Try it - The data below holds the lines to copy: everything from the line containing "You are a computer-use agent. The image size is (906, 657)." to the line containing "is (792, 506).", both ends included, set down exactly.

Records supplied -
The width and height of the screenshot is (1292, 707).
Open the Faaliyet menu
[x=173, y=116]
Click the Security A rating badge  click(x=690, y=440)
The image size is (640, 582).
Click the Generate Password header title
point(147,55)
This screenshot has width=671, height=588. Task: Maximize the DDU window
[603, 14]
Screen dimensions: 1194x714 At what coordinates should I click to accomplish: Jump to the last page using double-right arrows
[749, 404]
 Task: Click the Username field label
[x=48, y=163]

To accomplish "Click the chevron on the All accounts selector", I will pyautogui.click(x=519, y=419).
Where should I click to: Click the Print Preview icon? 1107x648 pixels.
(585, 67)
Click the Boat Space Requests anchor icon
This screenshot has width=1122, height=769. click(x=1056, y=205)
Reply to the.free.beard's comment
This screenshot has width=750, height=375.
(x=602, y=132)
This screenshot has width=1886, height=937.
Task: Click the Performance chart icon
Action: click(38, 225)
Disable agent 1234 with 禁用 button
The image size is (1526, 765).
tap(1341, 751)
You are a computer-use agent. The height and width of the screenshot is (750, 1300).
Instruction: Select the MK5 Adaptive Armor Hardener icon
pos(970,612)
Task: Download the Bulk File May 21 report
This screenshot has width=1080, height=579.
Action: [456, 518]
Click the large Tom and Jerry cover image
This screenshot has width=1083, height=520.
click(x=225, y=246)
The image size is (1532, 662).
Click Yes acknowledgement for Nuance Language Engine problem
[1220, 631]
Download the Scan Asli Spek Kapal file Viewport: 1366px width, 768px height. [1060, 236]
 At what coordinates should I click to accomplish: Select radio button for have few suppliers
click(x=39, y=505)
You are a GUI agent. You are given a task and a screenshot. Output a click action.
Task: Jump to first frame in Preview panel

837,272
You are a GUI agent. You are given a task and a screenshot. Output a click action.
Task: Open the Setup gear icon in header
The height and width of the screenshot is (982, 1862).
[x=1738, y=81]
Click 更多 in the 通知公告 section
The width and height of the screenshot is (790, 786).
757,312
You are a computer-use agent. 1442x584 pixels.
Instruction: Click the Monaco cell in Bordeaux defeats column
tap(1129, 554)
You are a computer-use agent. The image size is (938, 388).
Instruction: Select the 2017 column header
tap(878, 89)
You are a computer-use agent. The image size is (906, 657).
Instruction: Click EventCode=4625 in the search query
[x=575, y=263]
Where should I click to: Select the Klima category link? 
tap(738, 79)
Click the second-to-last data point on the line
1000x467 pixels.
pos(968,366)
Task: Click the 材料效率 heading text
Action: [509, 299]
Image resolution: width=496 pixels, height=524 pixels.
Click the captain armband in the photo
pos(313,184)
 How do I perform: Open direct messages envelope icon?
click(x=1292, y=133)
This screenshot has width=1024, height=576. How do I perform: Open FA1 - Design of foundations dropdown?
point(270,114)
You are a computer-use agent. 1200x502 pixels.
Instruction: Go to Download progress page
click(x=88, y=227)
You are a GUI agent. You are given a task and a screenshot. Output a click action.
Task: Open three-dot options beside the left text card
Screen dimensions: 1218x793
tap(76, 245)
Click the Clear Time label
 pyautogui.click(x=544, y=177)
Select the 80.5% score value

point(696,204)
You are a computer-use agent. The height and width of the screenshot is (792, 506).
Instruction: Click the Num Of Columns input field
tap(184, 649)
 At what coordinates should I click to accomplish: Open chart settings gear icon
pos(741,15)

Task result -
You are a computer-use agent. The image size is (906, 657).
Instruction: Click EventCode=4625 in the search query
[x=575, y=263]
Where should I click to: Select the Klima category link? 
tap(738, 79)
Click the second-to-last data point on the line
1000x467 pixels.
pos(968,366)
Task: Click the 材料效率 heading text
Action: [509, 299]
Image resolution: width=496 pixels, height=524 pixels.
Click the captain armband in the photo
pos(313,184)
 How do I perform: Open direct messages envelope icon?
click(x=1292, y=133)
This screenshot has width=1024, height=576. How do I perform: Open FA1 - Design of foundations dropdown?
point(270,114)
You are a computer-use agent. 1200x502 pixels.
Instruction: Go to Download progress page
click(x=88, y=227)
You are a GUI agent. You are given a task and a screenshot. Output a click action.
Task: Open three-dot options beside the left text card
Screen dimensions: 1218x793
tap(76, 245)
Click the Clear Time label
 pyautogui.click(x=544, y=177)
Select the 80.5% score value

point(696,204)
You are a computer-use agent. The height and width of the screenshot is (792, 506).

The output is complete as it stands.